Work order =
Transcribe the passage on Captain Alexander McDougall from "Captain Alexander McDougall" up to and including "War I ships.".

Text excerpt =
Segment Open

Captain Alexander McDougall (March 15, 1845 – May 27, 1923) was a Scottish-born American seaman who built the whaleback style of cargo and excursion ship. In 1880, he designed a ship that he felt could withstand the worst lake water and carry the greatest cargo in the least depth of water. In 1917 he founded McDougall Duluth Shipbuilding Company to build World War I ships.

==Early life==
McDougall was born on March 15, 1845, on the island of Islay, Scotland. He was the eldest son of parents Dugald and Ellen McDougall. In 1854, when McDougall was ten, he emigrated with his parents to the Canadian-Scots settlement of Nottawa, Ontario, now part of Collingwood. In 1862, at the age of seventeen, McDougall shipped out on the Great Lakes after limited schooling. He had time to pursue his hobby of designing ships of steel, and his experience with the violent storms of the Great Lakes prompted him to design the whaleback.

Segment Closed

Dataset excerpt =

Segment Open

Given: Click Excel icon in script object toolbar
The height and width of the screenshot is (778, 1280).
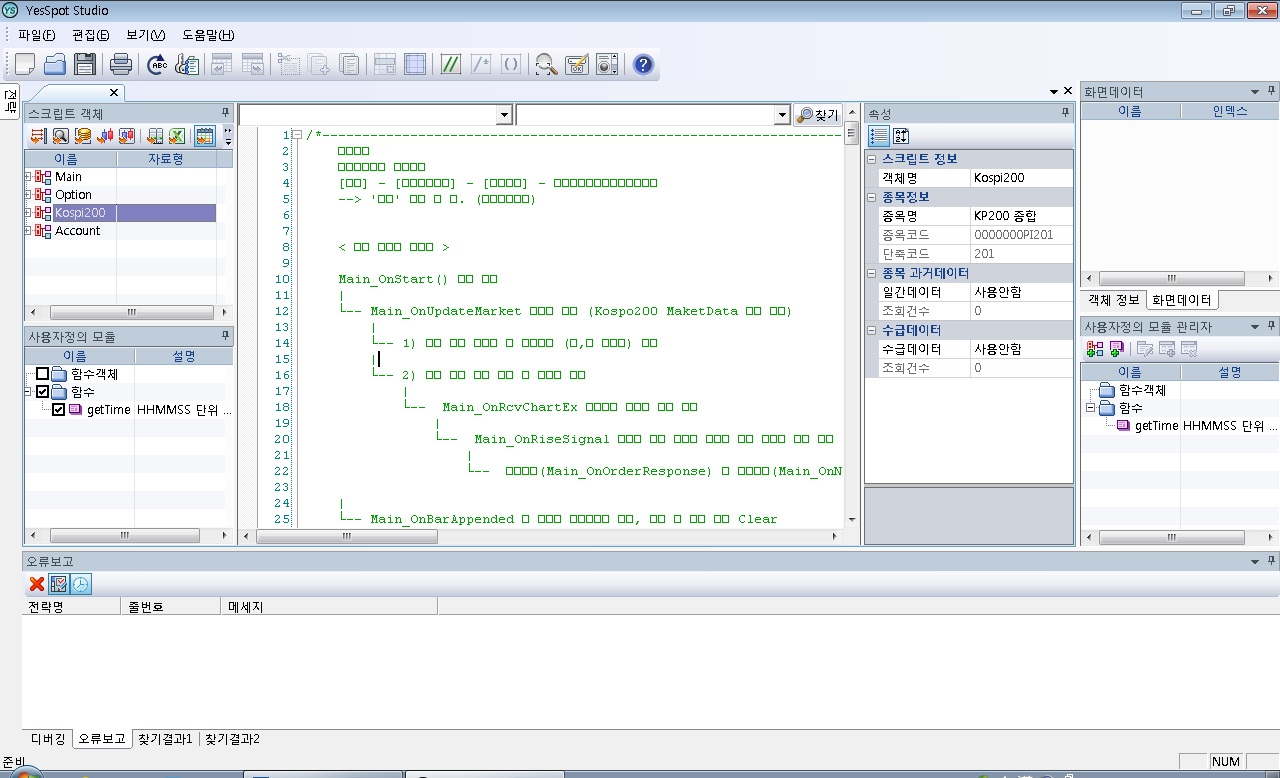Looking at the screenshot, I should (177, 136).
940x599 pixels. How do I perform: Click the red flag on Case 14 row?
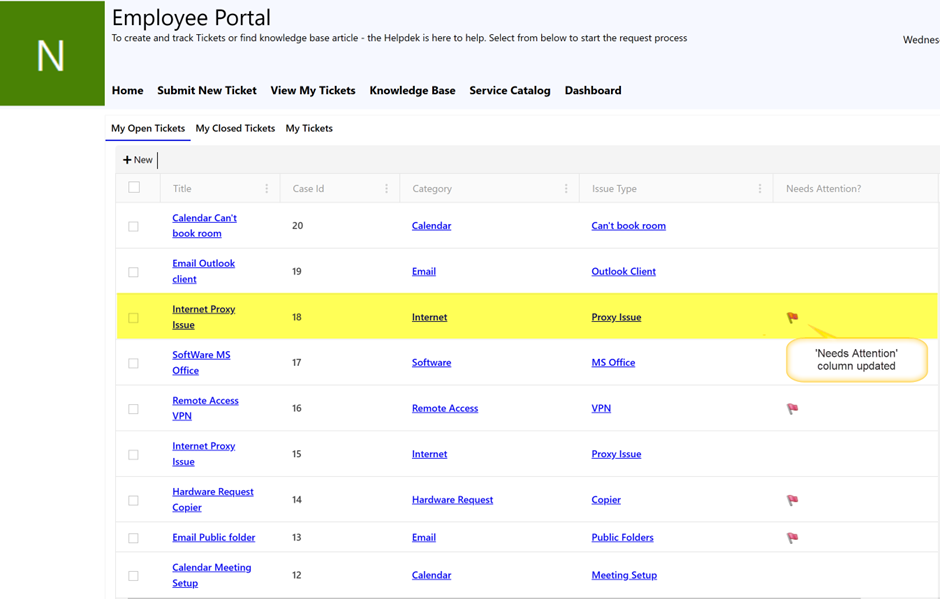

Segment Closed

Response area =
Captain Alexander McDougall (March 15, 1845 – May 27, 1923) was a Scottish-born American seaman who built the whaleback style of cargo and excursion ship. In 1880, he designed a ship that he felt could withstand the worst lake water and carry the greatest cargo in the least depth of water. In 1917 he founded McDougall Duluth Shipbuilding Company to build World War I ships.